### Stored data entries:
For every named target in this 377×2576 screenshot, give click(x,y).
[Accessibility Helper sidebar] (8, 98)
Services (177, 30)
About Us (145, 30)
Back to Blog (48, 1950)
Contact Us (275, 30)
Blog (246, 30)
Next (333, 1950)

### Required action:
The output should match the records above exactly, entry for entry.

### Solved exercise:
For every named target in this 377×2576 screenshot, give click(x,y).
[Accessibility Helper sidebar] (8, 98)
Services (177, 30)
About Us (145, 30)
Back to Blog (48, 1950)
Contact Us (275, 30)
Blog (246, 30)
Next (333, 1950)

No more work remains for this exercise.